Namun, lama kelamaan agama samawi tersebut mengalami
perubahan akibat tangan manusia, misalnya agama Nasrani mengatakan bahwa Isa Al-Masih anak Tuhan, dalam kesesatan itu, Allah mengutus Nabi Muhammad dengan membwa agama samawi yang terakhir yaitu islam dengan membawa dua dasar-dasar yakni aqidah dan akhlak dalam arti tataran hubungan dengan Tuhan dan hubungan sesame manusia. Dalam kurung waktu setengah abad akhirnya Islam berkembang ke seluruh dunia mulai Andalusia, Cina, dan perbatasan Timur. Di sisi lain raja-raja di Eropa sangat kecewa dengan pihak gereja yang melakukan perobahan-perobahan terhadap ajaran agama mereka, seperti menjual surat anpunan Tuhan, membuang orang yang tidak mematuhi gereja dengan sanksi tidak masuk syurga termasuk meremehkan dan melanggar perjanjian-perjanjian atas nama dan dalih Tuhan. Kemudian muncul pemimpin Italia Nicolo Maschaveli yang membolehkan melakukan perang dan menyerang negara tetangga dengan alasan kesatuan bangsa. Paham tersebut mempengaruhi Eropa sehingga meletuslah perang dimana-mana, setiap raja yang kuat bebas menentang atau memerangi raja lainnya dengan alasan mendirikan satu negara. Seluruh ahli huku internasional di Eropa mulai gelisah dengan politik Machaveli, sehingga muncul beberapa ahli hukum internasional umum yang menyuarakan larangan perang jika tidak sebab tertentu, perdamaian antarbangsa adalah hal yang diingini.

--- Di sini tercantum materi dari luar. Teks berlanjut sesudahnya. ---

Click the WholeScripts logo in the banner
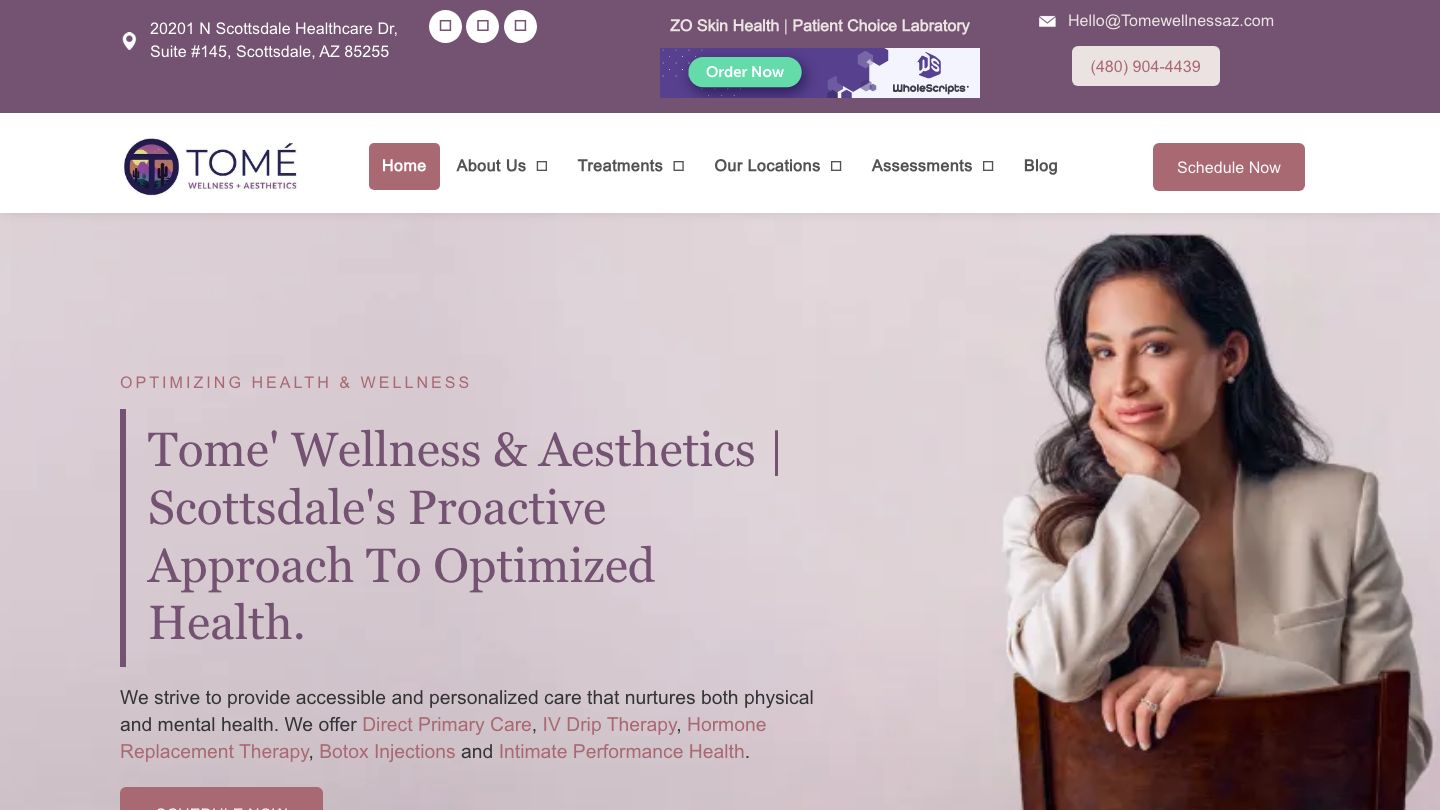1440x810 pixels. (x=929, y=74)
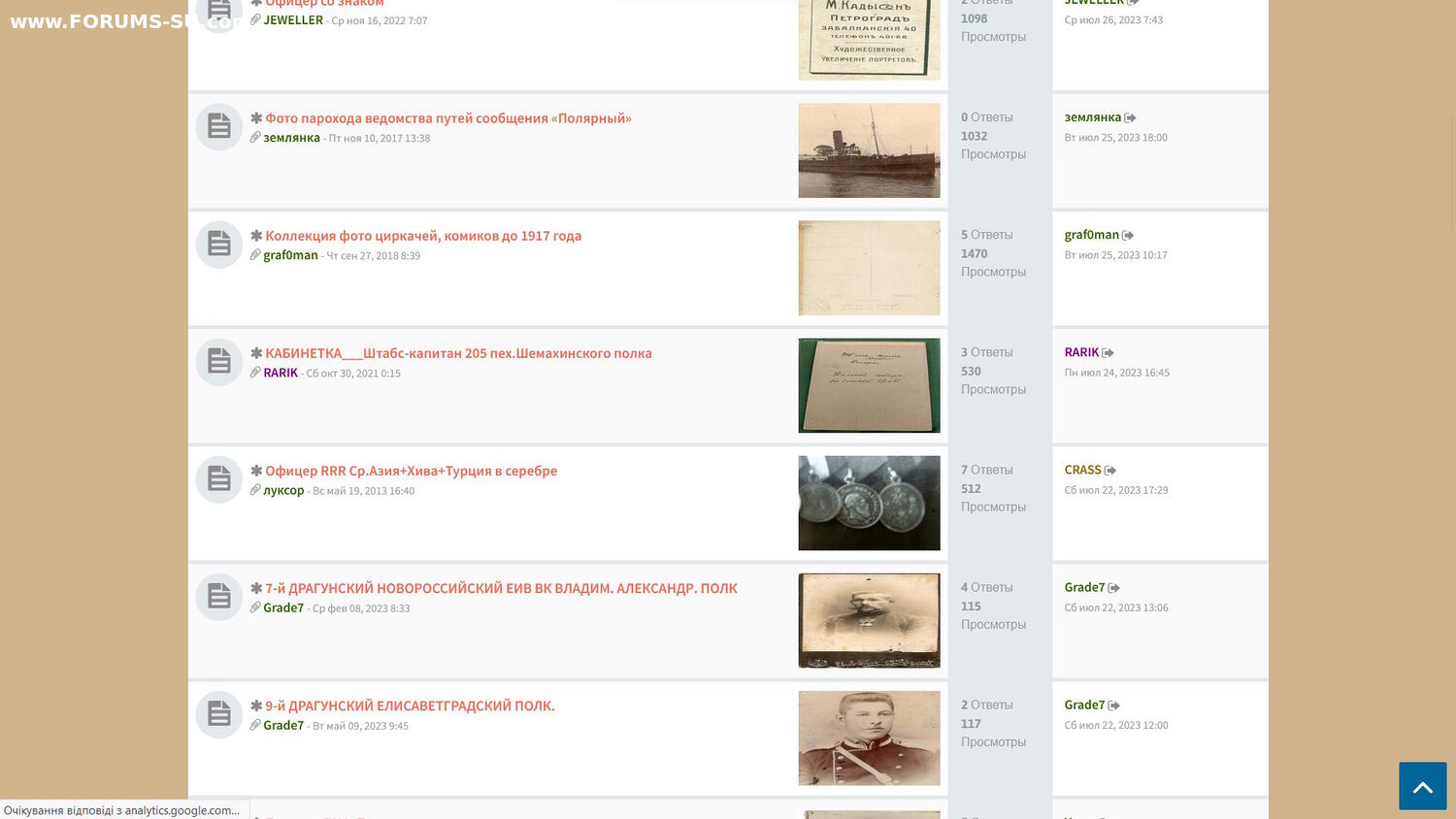Viewport: 1456px width, 819px height.
Task: Click the steamship photo thumbnail
Action: click(x=869, y=150)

Adapun tokoh Barat adalah Vittoria, seorang pendeta Spanyol, Suerez juga seorang pendeta, Grotius seorang Belanda dengan gagasan utamanya adalah kebebasan laut. Meski, sebelum Groitius menggagas mengenai konsep hukum terkait kebebasan di
laut, Umar Bin Abdul Aziz sekitar 9 abad sebelum itu telah menetapkan kebebasan laut, dimana pada waktu Gubenrur Afrika Utama meminta ijin kepadanya untuk melarang pedagang asal Eropa memasuki pantai Arika atau diijinkan memarik bea cukai dan pajak. Langsung Khalfah menjawab bahwa lautan itu adalah bebas dengan demikian, perdagangan juga bebas. Hal ini didasarkan atas Firman Allah dalam Al-Quran bahwa dan dialah Allah yang menundukan lautan untukmu agar kamu dapat memakan daripadanya daging yang menyegarkan dan kamu melihat kapal berlayar padanya dan supaya kamu mendapat keuntungan dan supaya kamu bersyukur. Selanjutnya Allah kembali berfirman bahwa tidaklah serupa dua jenis laut yang satu tawar dan yang satu asin, masing-masing kamu dapat memakan daging yang mneyegarkan dan kamu lihat kapal-kapal berlayar membelah laut supaya kamu mencari karuniaNYA dan supaya kamu bersyukur.
Dengan demikian, maka Islam adalah agama yang bersifat umum membawakan nas-nas hukum umum, dilakukan perincin melalui hadits dan ijtihad pada ulama (doktrn) melalui pemikiran akal manusia dengan memperhatikan keadaan dan masa.
Keluwesan hukum Islam menentukan hukum Islam mampu mengikuti dinamika kehidupan manusia darti jaman ke jaman. Hal ini juga relevan dengan hukum internasional sebagai ajaran yang berlaku umum tidak bersifat khusus untuk bangsa tertentu saja tapi berlaku secara general dan universal.